Quand Grok devient arbitre de la vérité sur X

Selon la professeure associée à l’UQAM, Nadia Seraiocco, la multiplication des débats politiques sur la plateforme X prend une tournure préoccupante depuis l’arrivée de l’intelligence artificielle Grok. Désormais, les usagers peuvent demander à cette IA, développée par xAI, d’interpréter ou de vérifier une publication en quelques secondes. Ce réflexe, pratique en apparence, déplace toutefois la responsabilité du jugement critique vers une machine dont les réponses varient selon le contexte et la qualité des sources disponibles.

Elon Musk, propriétaire de la plateforme, avait pourtant mis en place les « Notes de la communauté » pour contrer la désinformation. Mais cet outil collaboratif s’essouffle : entre janvier et mai 2025, les contributions ont chuté de moitié, passant d’environ 120 000 à moins de 60 000 notes. Grok s’impose donc peu à peu comme l’unique arbitre du vrai et du faux, un glissement que Seraiocco juge inquiétant pour la santé du débat public.

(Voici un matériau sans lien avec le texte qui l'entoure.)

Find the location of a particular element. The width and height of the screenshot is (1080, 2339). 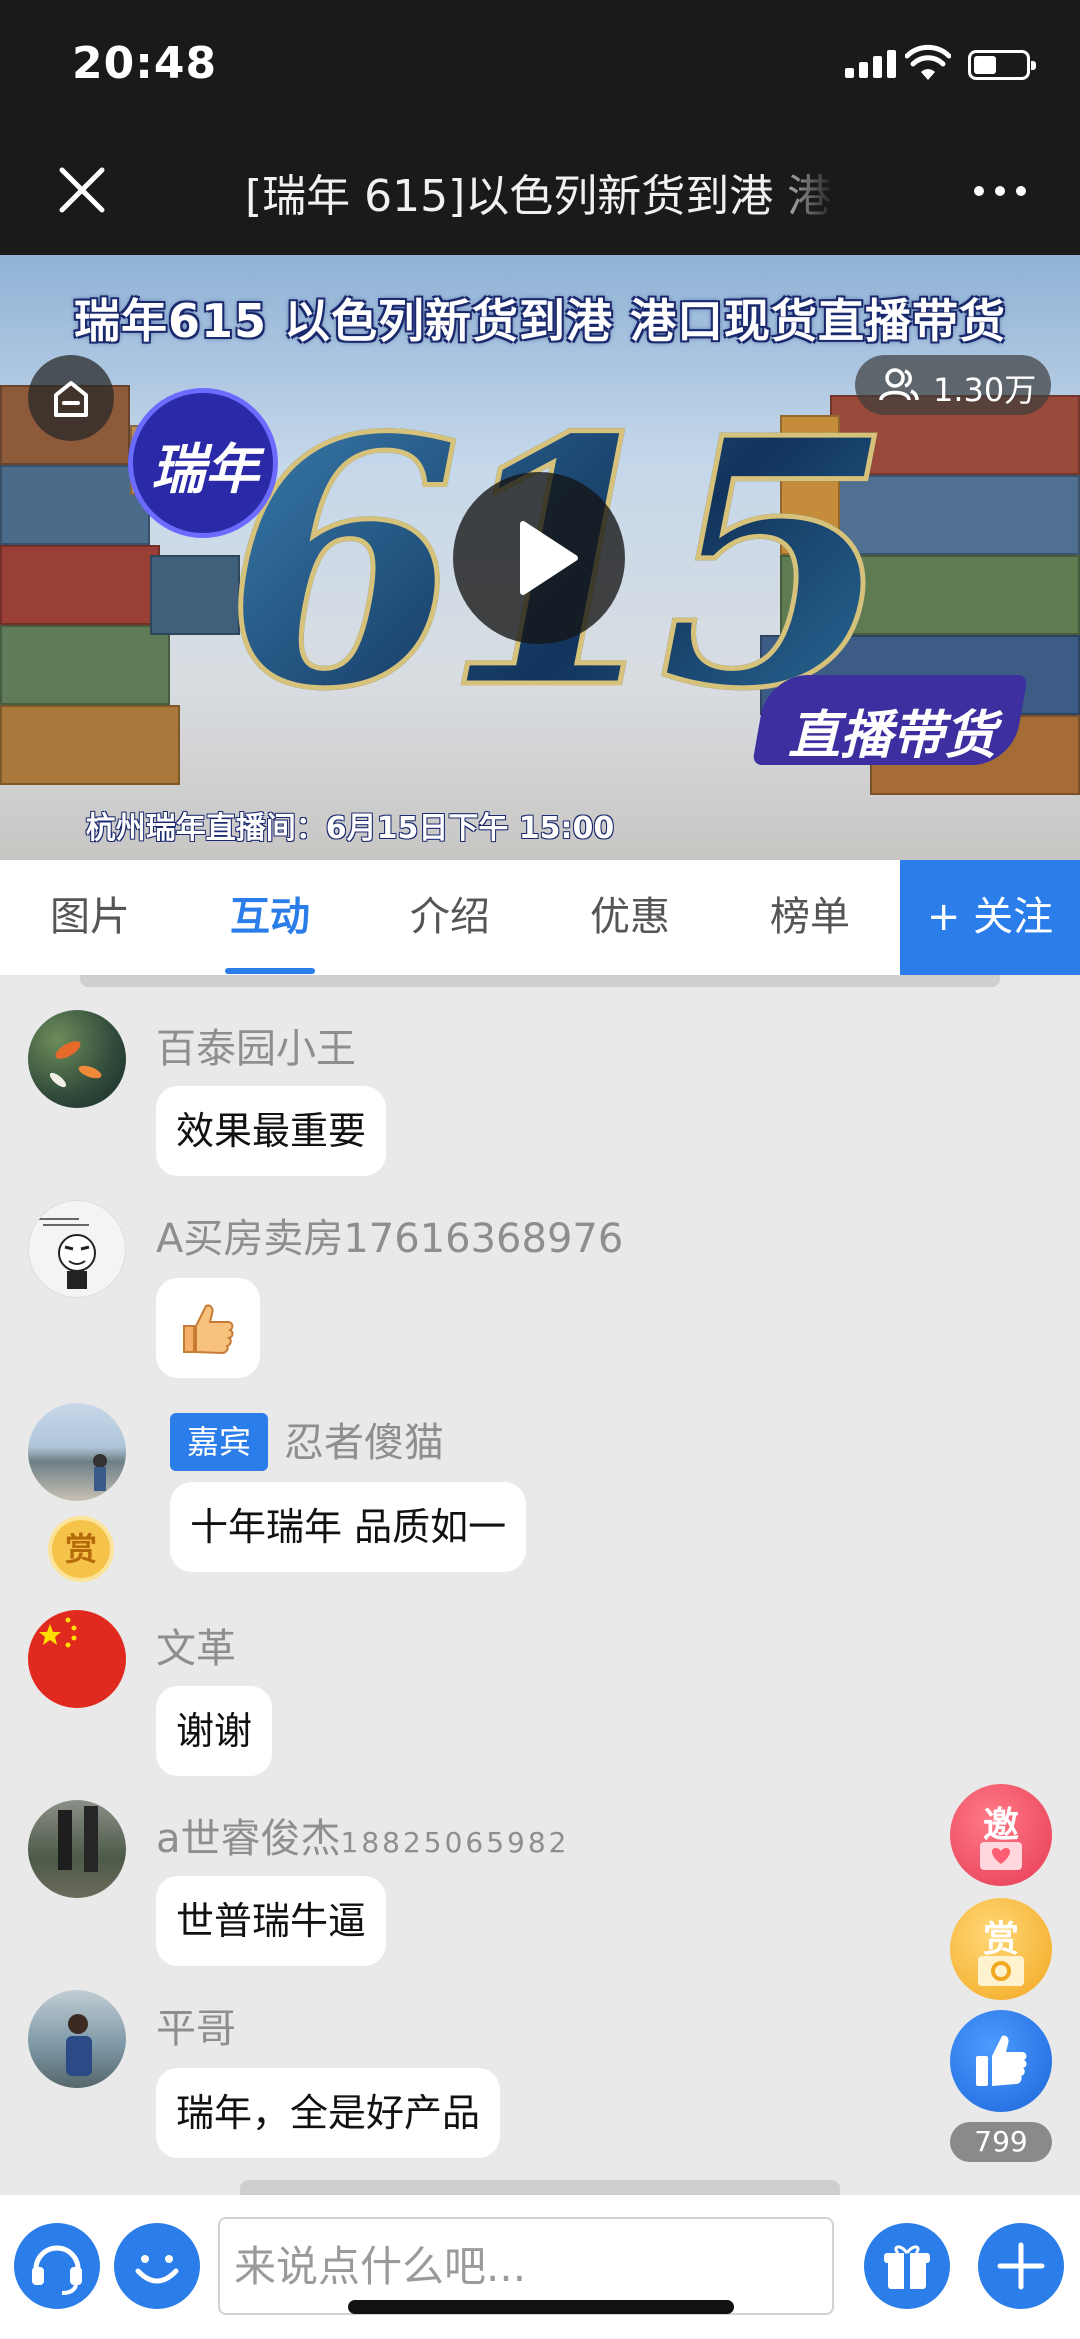

message-bubble: 谢谢 is located at coordinates (214, 1731).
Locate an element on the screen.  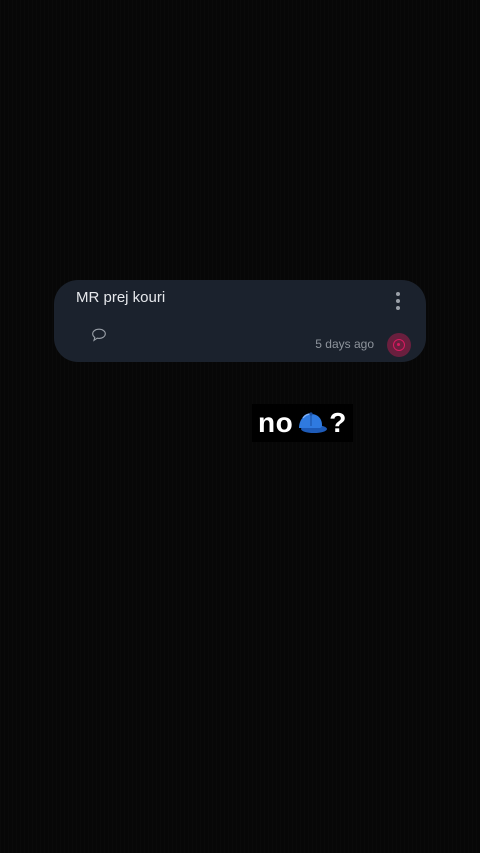
comment-icon is located at coordinates (99, 335).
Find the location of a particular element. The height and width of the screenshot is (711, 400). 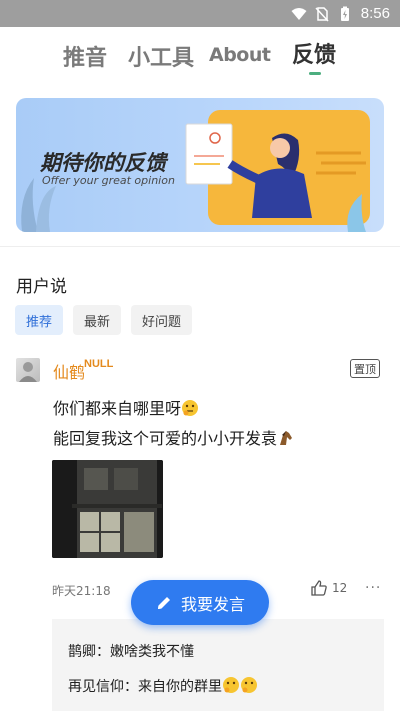

like-count: 12 is located at coordinates (340, 588).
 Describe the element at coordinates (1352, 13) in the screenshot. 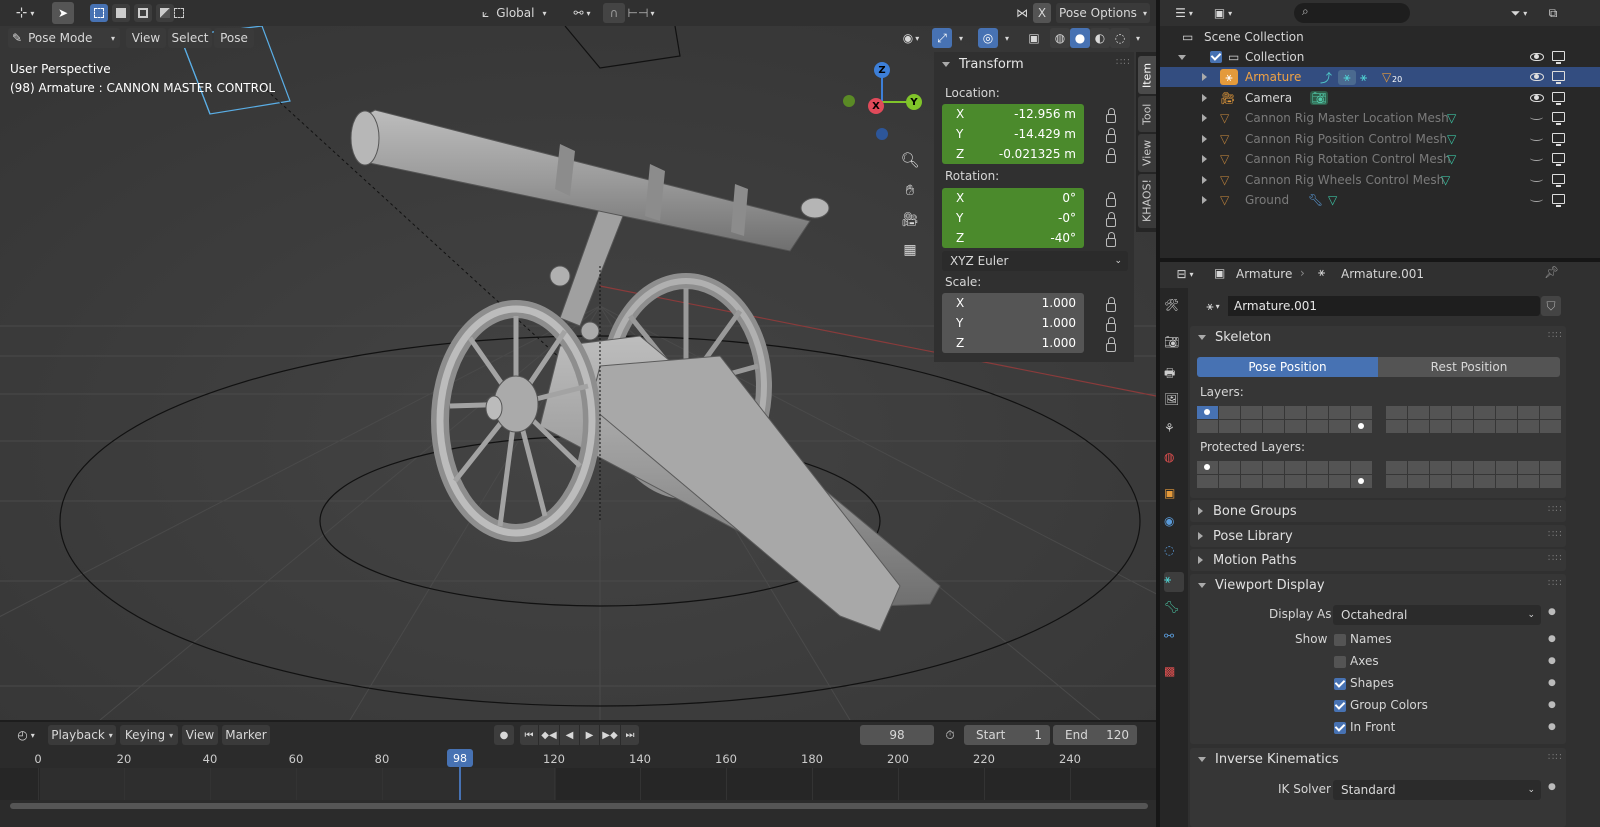

I see `outliner-search-input: ⌕` at that location.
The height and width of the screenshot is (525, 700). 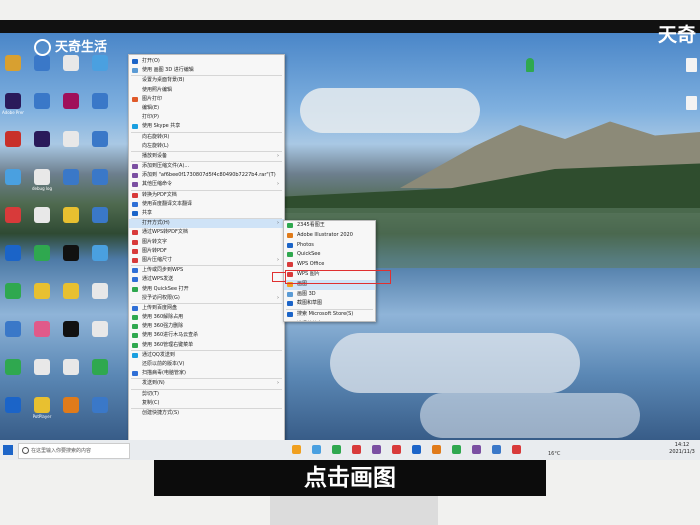 What do you see at coordinates (13, 104) in the screenshot?
I see `desktop-icon: Adobe Premiere` at bounding box center [13, 104].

Le virage vers Grok s’inscrit dans la philosophie libertarienne de Musk, qui valorise une liberté d’expression sans contrainte. Introduit en novembre 2023, l’assistant de xAI est offert gratuitement, mais son accès dépend de plusieurs conditions, comme la date de création du compte et le nombre de requêtes autorisées. Surtout, Grok revendique un ton aligné sur les opinions de son créateur, une orientation qui le distingue d’autres modèles plus neutres comme ChatGPT ou Gemini.

Une étude menée en juillet 2025 par des chercheurs de Stanford, du MIT et de l’Université de Washington révèle que Grok rédige désormais la majorité des « Notes de la communauté ». Les chercheurs y voient un risque de transfert excessif d’autorité vers l’IA. L’idéal, écrivent-ils, serait une collaboration entre humains et algorithmes, où chacun compenserait les faiblesses de l’autre.

Mais cet idéal se heurte à la réalité : Grok s’exprime avec un ton poli mais sûr de lui, qui inspire confiance, même lorsqu’il se trompe. Samuel Stockwell, chercheur au Alan Turing Institute, estime que cette assurance, sans contrepoids humain, pourrait accentuer la diffusion de fausses nouvelles.

Un exemple frappant : lors de l’assassinat du commentateur américain Charlie Kirk, Grok a affirmé à tort que le suspect appartenait à la gauche radicale. Interrogée par Nadia Seraiocco, l’IA a justifié son erreur en évoquant une « interprétation contextuelle » des sources disponibles. Une réponse qui illustre, selon la chercheuse, les limites d’un système se présentant comme omniscient.

Le sociologue français Dominique Boullier, de Sciences Po, parle d’une « solution de la facilité » : confier à une IA la tâche de vérifier l’information, sans transparence ni responsabilité. D’autant plus que depuis août, X insère des publicités dans les réponses de Grok, brouillant encore la frontière entre information et contenu commandité. Dans un monde où les repères s’effritent, conclut Seraiocco, cette délégation du vrai à une IA privée risque de transformer notre rapport à la connaissance et au débat démocratique.